Since the MOT reopened the old theater as the Detroit Opera House, the area surrounding Grand Circus Park has seen a resurgence. The construction of Comerica Park and Ford Field relocated the city’s baseball and football teams within walking distance of its opera company. A state-of-the-art YMCA was built on the other side of Broadway and John R. And the Broderick Tower reopened in the fall of 2012, on the other side of Broadway facing Grand Circus Park. Restaurants and retail are beginning to come back, as well, bringing more foot traffic and more people back to downtown. The renovation of a dilapidated old movie theater in what was a depreciated and unseemly part of town may not have been the cause of all of this redevelopment and renewed activity. But it certainly helped.

But it’s not just what the theater has done for the area, or the world-class performances that take place within its walls that make this theater so special. Whether you’re a sophisticated professional with season tickets to the opera, or a child with her family who is visiting for the first time, you feel like you’re in a different place when you walk through the lobby doors into the great hall and walk the promenade, or climb the steps of the grand staircase. Which is exactly the feeling C. Howard Crane was trying to achieve in his original design, and what the renovation of the theater to Crane's original plan has done. In a 1925 issue of The Architectural Forum devoted to motion picture theater design, the magazine describes the experience of walking into one of these new movie palaces.

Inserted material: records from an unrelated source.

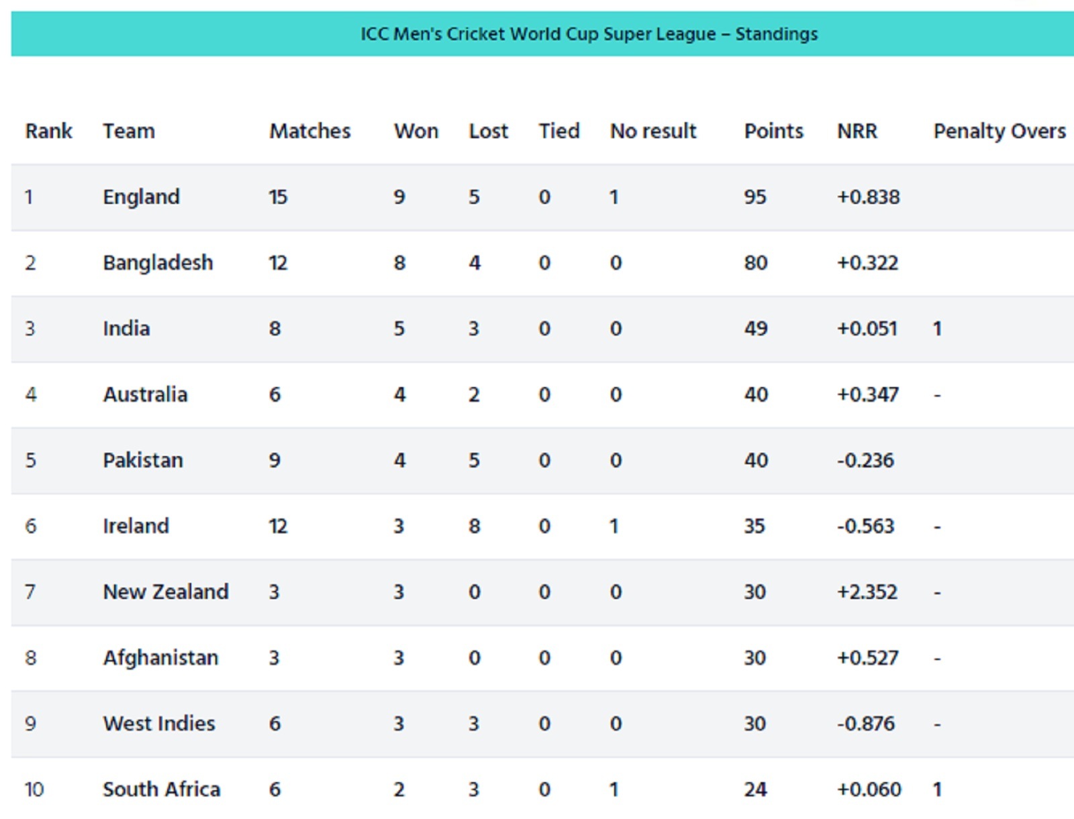The image size is (1074, 819).
Task: Open the New Zealand team entry
Action: click(x=166, y=592)
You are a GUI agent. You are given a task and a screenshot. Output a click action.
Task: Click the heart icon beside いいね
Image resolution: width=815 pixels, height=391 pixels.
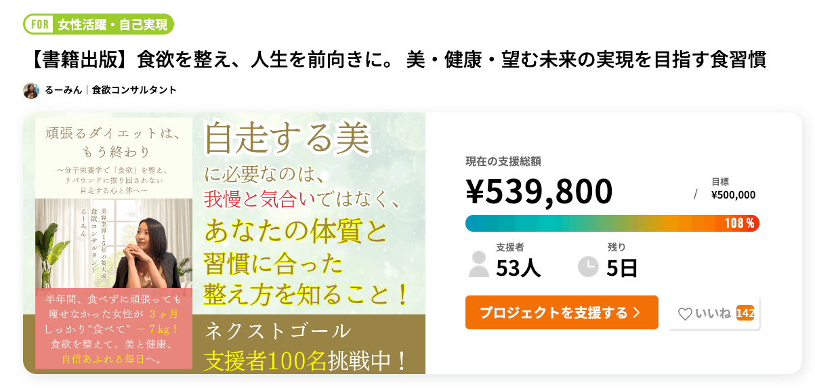coord(685,314)
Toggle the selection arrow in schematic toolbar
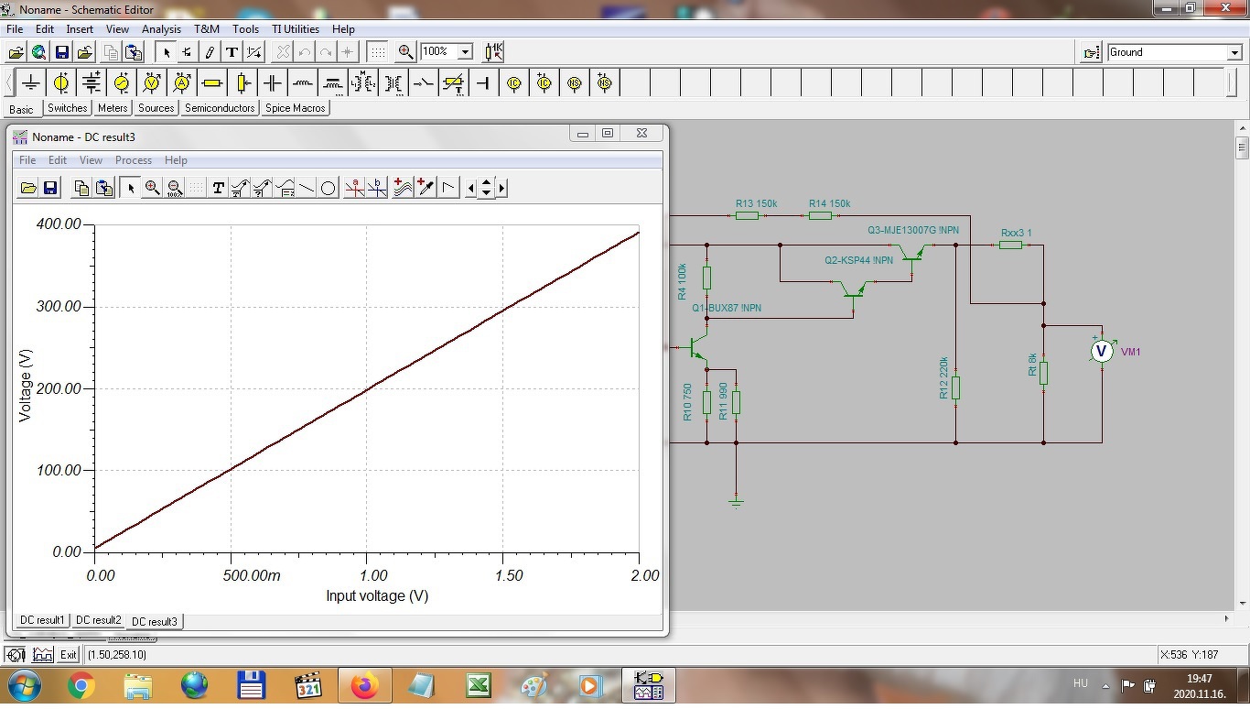Image resolution: width=1250 pixels, height=709 pixels. point(167,52)
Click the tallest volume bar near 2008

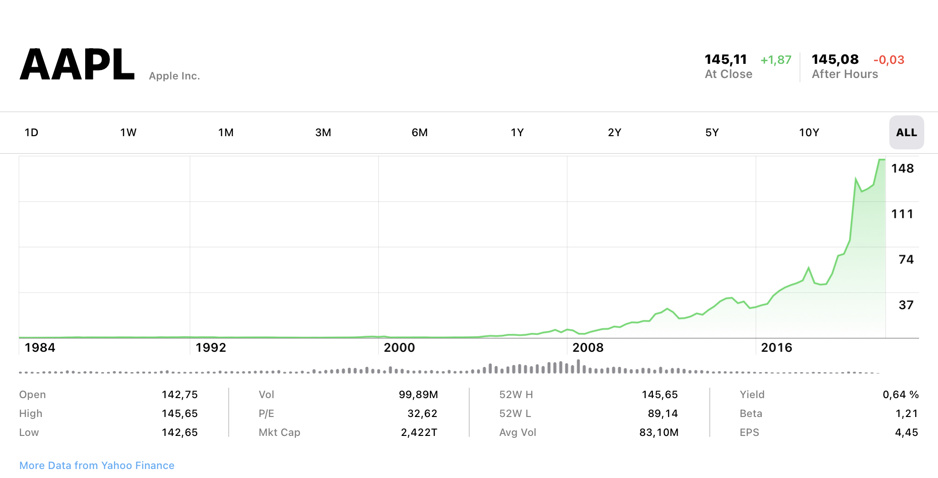pyautogui.click(x=578, y=366)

“The people of today’s hurly-burly, commercialized world go to the theater to live an hour or two in the land of romance," it wrote. "So it is that the sophisticated playgoer must be taken up, on the architect’s magic carpet, and set down suddenly in the celestial city of gorgeous stage settings, luxurious hangings and enchanting music. The atmosphere of a king’s palace must prevail to stimulate the imagination of those who come within its doors. ... The successful theater architect must master the psychology of the theater-goer. He must understand the patron’s love of adventure and be able to excite his spirit of romance.”

Today, thanks to the dedicated men and women of the Michigan Opera Theatre, that magic carpet continues to whisk Detroiters away.